Le référé rigolo de Fillon le rigolo
Actualités du droit - Gilles Devers, 11/11/2014
Le presque président de la République engage une procédure de référé « d’heure à heure » pour obtenir la copie intégrale de l’enregistrement de la conversation entre Jean-Pierre Jouyet et les deux journalistes du Monde, a indiqué son avocat, lundi 10 novembre, dans un communiqué. « D’heure à heure », veut dire que vu l’urgence, on demande au président du tribunal de statuer au plus vite, sans attendre l’audience normale de référé, qui se tient toute les semaines. Ça urge…

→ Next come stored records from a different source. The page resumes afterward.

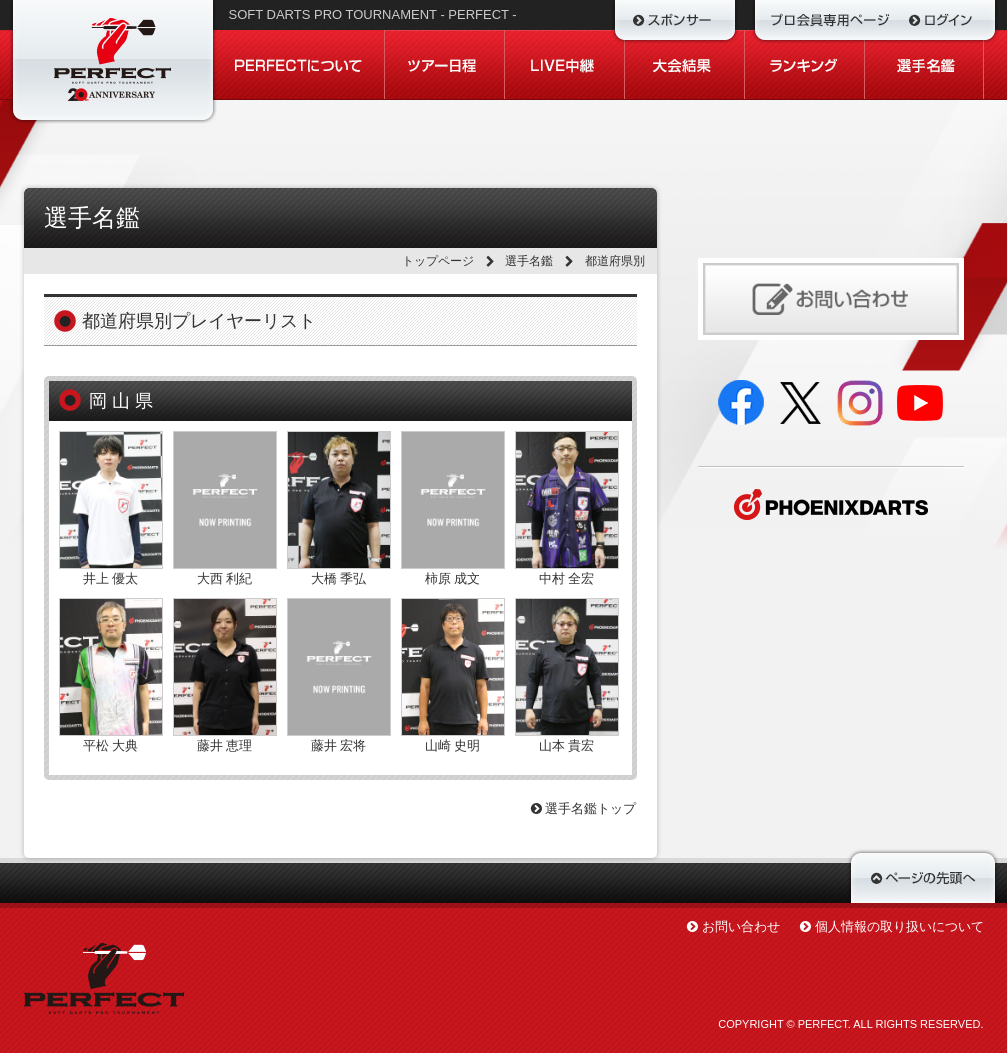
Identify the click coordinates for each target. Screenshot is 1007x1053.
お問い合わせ (741, 926)
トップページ (438, 261)
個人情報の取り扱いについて (899, 926)
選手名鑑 (529, 261)
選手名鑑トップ (584, 808)
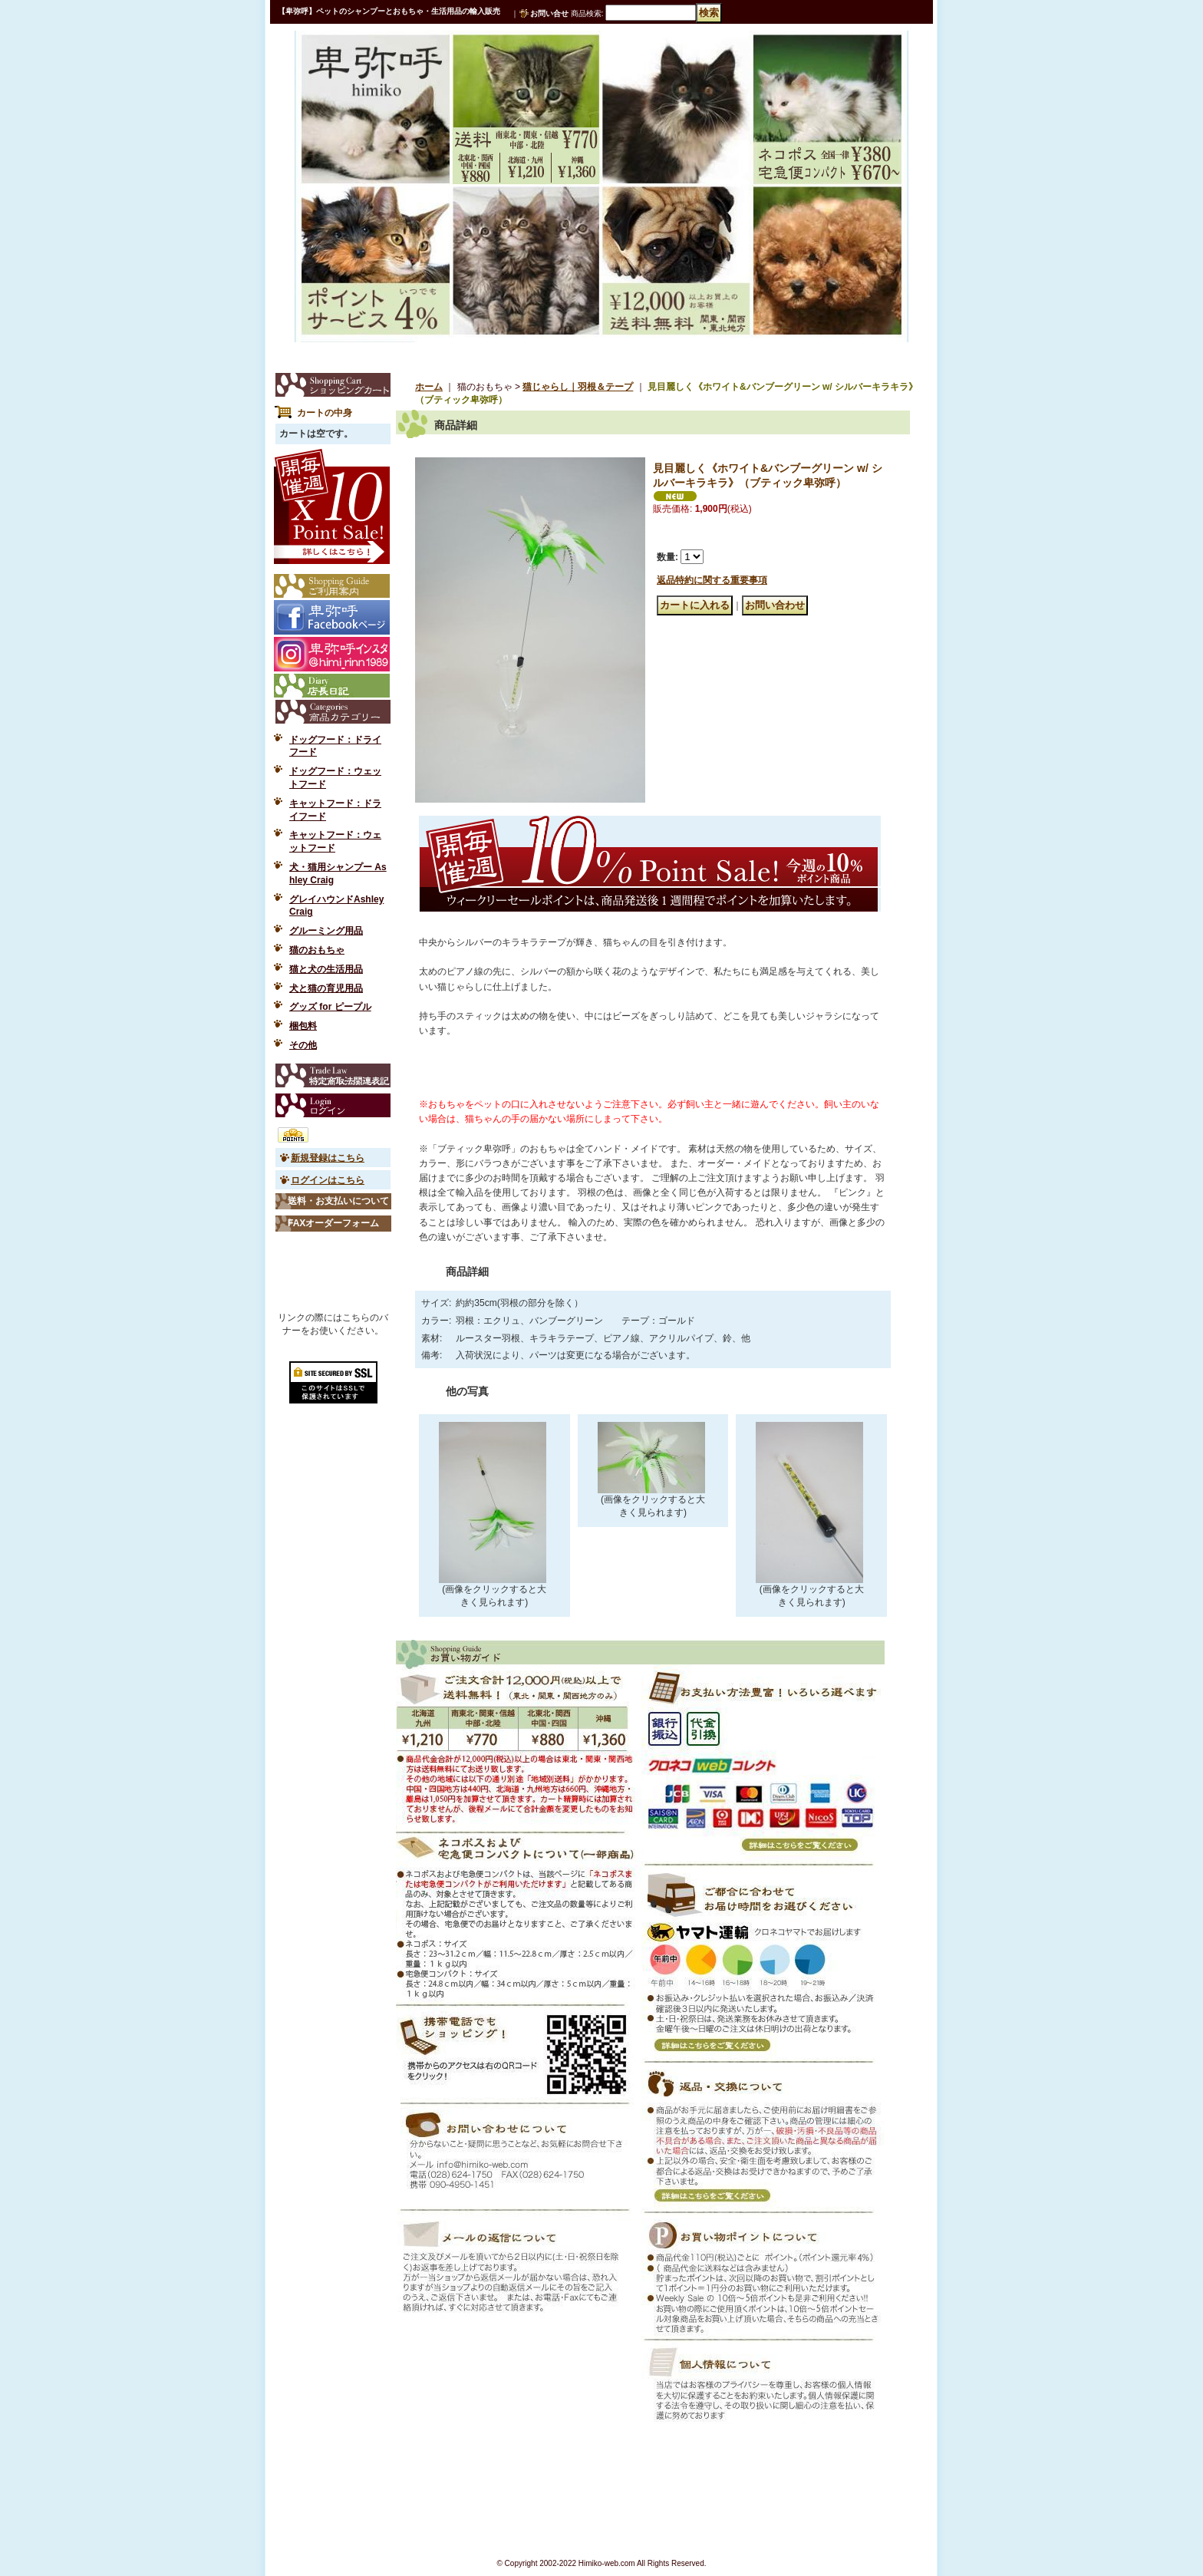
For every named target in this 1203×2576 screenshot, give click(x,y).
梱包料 (303, 1026)
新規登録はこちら (327, 1158)
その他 (303, 1045)
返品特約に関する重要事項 (712, 580)
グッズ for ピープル (330, 1006)
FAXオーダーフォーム (333, 1223)
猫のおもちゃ (316, 950)
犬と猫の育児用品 (326, 988)
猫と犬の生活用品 (326, 969)
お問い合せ (549, 13)
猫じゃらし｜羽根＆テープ (577, 386)
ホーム (429, 386)
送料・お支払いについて (338, 1201)
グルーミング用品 (326, 930)
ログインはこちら (327, 1180)
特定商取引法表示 (333, 1075)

Mon excellent confrère commis d’office, Jean-Pierre Versini-Campinchi parvient à nous expliquer sans pouffer de rire : « Le contenu de cet enregistrement ayant été partiellement rendu public, nous allons engager une procédure de référé d’heure à heure devant le président du tribunal de grande instance de Paris aux fins de lui demander soit de nous faire remettre, soit de faire remettre à un tiers de son choix, une copie intégrale de l’enregistrement audio, ceci aux fins que cette pièce puisse être versée dans la procédure pénale qui sera aussitôt engagée ».
Donc, le presque président de la République veut engager une procédure pénale pour diffamation contre Davet et Lhomme, les deux journalistes du Monde (deux chouchous qui ont leur cantine à l’Elysée), et pourquoi pas s’il s’estime diffamé ? Mon excellent confrère commis d’office ajoute que « cette procédure de référé est un préalable puisque la loi exige que la demande soit faite auprès du juge des référés avant tout procès ». Ah bon ?
C’est bizarre, car la loi dit pile l’inverse. Tout ce qui ressort de la publication des idées relève de la loi sur la presse. Comme cette loi est un casse-tête procédural, les avocats rusaient en engageant des procédures civiles en référé pour la contourner. Je le sais bien pour avoir manœuvré… quand c’était admis. Mais depuis la jurisprudence est claire : pour toute publication, seule la loi sur la presse est applicable. Et c’est parfaitement logique.
Avec le pénal, est en cause la présomption d’innocence, qui justifie un respect scrupuleux des droits de la défense : « Je défends mes droits en fonction des accusations ; donc, tu commences par m’accuser, et je m’organise ». La loi sur la presse formalise cela, depuis plus d’un siècle, avec la règle de l’offre de preuve : la personne citée en correctionnelle a dix jours pour produire ses sources, et la personne poursuivant peut répliquer par une contre-offre de preuve dans les cinq jours. Ceci par voie d’huissier et au domicile élu d’un avocat du barreau de la juridiction.
Mon excellent confrère commis d’office connait aussi bien que moi toutes ces règles, et il a déjà prévu le synthol et l’albuplast pour la gamelle qu’il va se ramasser. Mais, après quelques gouttes d’arnica, il pourra dire, outragé, que, décidément, le presque président de la République est victime d’un terrible complot.